= Page =
*-*-*
So presumably you would be able to still pass the separator argument OR look for the metadata key. The first would take priority and would remain the recommendation for the current and older versions of zarr and for datasets that were written by them.

joshmoore · 2021-04-08T13:38:28Z

@martindurant: exactly. Wasn't sure if that was too much for this paragraph, but I can look for a spot to go into more details. I imagine if someone passes a separator that doesn't match the expected one we could warn in mode="r". For mode="a|w", I'd personally favor an exception but an alternative would be to update the metadata, effectively hiding the existing chunks.

martindurant · 2021-04-08T13:43:21Z

It would be reasonable to supply a helper function somewhere to convert an existing array from one style of metadata to another.

jbms · 2021-04-08T16:24:11Z

I'm happy with this and can add support to tensorstore and neuroglancer. Is this the confirmed metadata format or are we waiting on additional discussion? I'd rather not add this only to then have to also support something else in the future.

martindurant · 2021-04-08T16:30:24Z

I think we are hoping for more +1 from the other maintainers.
I think I'd be OK with merging if there is no opposition within, say, a week.

DennisHeimbigner · 2021-04-08T18:55:44Z

The change in the spec says this:

The most common non-default value is "/", which leads to nested keys of the form "0/0" that in most implementations produces a directory structure.

I think the last part "that in most implementations produces a directory structure" should be removed since it is inserting implementation claims into what should be an implementation free document.

martindurant · 2021-04-08T19:04:13Z

"that in most implementations produces a directory structure" should be removed

Would different wording help, like "in some implementation is a special character used to mark directories" or "the directory delimiter in posix-like storage", or "commonly used as a directory delimiter" ?

DennisHeimbigner · 2021-04-08T19:09:02Z

Why is it needed at all?

shoyer · 2021-04-08T20:17:40Z

I like including an example of a non-default value because provides a succinct motivation for why this feature exists. The Zarr spec already has a number of such examples for explaining other features.

DennisHeimbigner · 2021-04-08T20:31:17Z

Reasonable. Then ignore this suggested change. Thanks.

joshmoore · 2021-04-13T16:45:55Z

Note: 5 days have passed. https://github.com/zarr-developers/governance/blob/master/GOVERNANCE.md states

Changes to the specification require a dedicated issue on our issue tracker and even more time than an API change. The appropriate length of time is currently under discussion.

Considering this is an optional addition, I'd propose that we leave this call for objections open until the end of the week and then start moving forward? (Any objections to that plan today please. 😉 )

DennisHeimbigner · 2021-04-14T01:59:33Z

Can the separator be a UTF-8 character => multi-byte?

axtimwalde · 2021-04-14T02:08:06Z

I think that's a valid question. I vote for UTF-8 arbitrary length string. ASCII encouraged.
*-*-*
= Supplied information =

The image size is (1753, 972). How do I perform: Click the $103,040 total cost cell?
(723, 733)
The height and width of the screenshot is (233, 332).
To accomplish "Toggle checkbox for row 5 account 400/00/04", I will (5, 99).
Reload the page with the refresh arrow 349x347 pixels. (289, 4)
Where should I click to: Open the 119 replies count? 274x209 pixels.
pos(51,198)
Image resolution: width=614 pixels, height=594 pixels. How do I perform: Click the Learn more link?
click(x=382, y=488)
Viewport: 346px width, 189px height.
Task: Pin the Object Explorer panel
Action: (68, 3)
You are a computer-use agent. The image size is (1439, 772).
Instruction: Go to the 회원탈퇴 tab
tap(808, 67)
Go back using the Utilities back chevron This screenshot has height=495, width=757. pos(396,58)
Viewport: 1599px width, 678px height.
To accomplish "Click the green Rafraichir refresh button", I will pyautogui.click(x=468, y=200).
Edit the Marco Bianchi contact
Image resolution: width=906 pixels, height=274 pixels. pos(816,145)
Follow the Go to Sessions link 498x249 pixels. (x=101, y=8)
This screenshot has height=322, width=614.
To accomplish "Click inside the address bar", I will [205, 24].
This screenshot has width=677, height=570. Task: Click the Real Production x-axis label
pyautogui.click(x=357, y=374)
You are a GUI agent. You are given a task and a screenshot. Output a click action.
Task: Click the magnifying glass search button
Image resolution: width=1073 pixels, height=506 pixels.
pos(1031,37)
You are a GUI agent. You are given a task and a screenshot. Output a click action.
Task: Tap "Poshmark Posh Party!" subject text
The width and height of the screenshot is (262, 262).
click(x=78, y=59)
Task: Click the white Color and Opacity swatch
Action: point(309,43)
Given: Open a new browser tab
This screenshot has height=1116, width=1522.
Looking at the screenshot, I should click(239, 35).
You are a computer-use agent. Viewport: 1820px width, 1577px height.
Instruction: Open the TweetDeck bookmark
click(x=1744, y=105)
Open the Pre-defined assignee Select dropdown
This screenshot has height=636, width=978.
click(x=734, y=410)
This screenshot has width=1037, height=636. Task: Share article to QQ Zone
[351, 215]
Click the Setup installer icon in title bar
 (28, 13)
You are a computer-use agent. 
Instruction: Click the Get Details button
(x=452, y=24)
*-*-*
= Tasks and exercises =
1: Reproduce the stretch of the zarr separator discussion from "jbms · 2021-04-08T16:24:11Z" through "say, a week.", updating "a week" to "ten days".
2: Lay out the stretch of the rows from the line containing "Viewport: 1599px width, 678px height." through the end of the rows as a Markdown table with the columns No. and Line, numbering each line and leaving out blank lines.

= Outputs for the tasks =
1:
jbms · 2021-04-08T16:24:11Z

I'm happy with this and can add support to tensorstore and neuroglancer. Is this the confirmed metadata format or are we waiting on additional discussion? I'd rather not add this only to then have to also support something else in the future.

martindurant · 2021-04-08T16:30:24Z

I think we are hoping for more +1 from the other maintainers.
I think I'd be OK with merging if there is no opposition within, say, ten days.

2:
| No. | Line |
|---|---|
| 1 | Viewport: 1599px width, 678px height. |
| 2 | To accomplish "Click the green Rafraichir refresh button", I will pyautogui.click(x=468, y=200). |
| 3 | Edit the Marco Bianchi contact |
| 4 | Image resolution: width=906 pixels, height=274 pixels. pos(816,145) |
| 5 | Follow the Go to Sessions link 498x249 pixels. (x=101, y=8) |
| 6 | This screenshot has height=322, width=614. |
| 7 | To accomplish "Click inside the address bar", I will [205, 24]. |
| 8 | This screenshot has width=677, height=570. Task: Click the Real Production x-axis label |
| 9 | pyautogui.click(x=357, y=374) |
| 10 | You are a GUI agent. You are given a task and a screenshot. Output a click action. |
| 11 | Task: Click the magnifying glass search button |
| 12 | Image resolution: width=1073 pixels, height=506 pixels. |
| 13 | pos(1031,37) |
| 14 | You are a GUI agent. You are given a task and a screenshot. Output a click action. |
| 15 | Task: Tap "Poshmark Posh Party!" subject text |
| 16 | The width and height of the screenshot is (262, 262). |
| 17 | click(x=78, y=59) |
| 18 | Task: Click the white Color and Opacity swatch |
| 19 | Action: point(309,43) |
| 20 | Given: Open a new browser tab |
| 21 | This screenshot has height=1116, width=1522. |
| 22 | Looking at the screenshot, I should click(239, 35). |
| 23 | You are a computer-use agent. Viewport: 1820px width, 1577px height. |
| 24 | Instruction: Open the TweetDeck bookmark |
| 25 | click(x=1744, y=105) |
| 26 | Open the Pre-defined assignee Select dropdown |
| 27 | This screenshot has height=636, width=978. |
| 28 | click(x=734, y=410) |
| 29 | This screenshot has width=1037, height=636. Task: Share article to QQ Zone |
| 30 | [351, 215] |
| 31 | Click the Setup installer icon in title bar |
| 32 |  (28, 13) |
| 33 | You are a computer-use agent.  |
| 34 | Instruction: Click the Get Details button |
| 35 | (x=452, y=24) |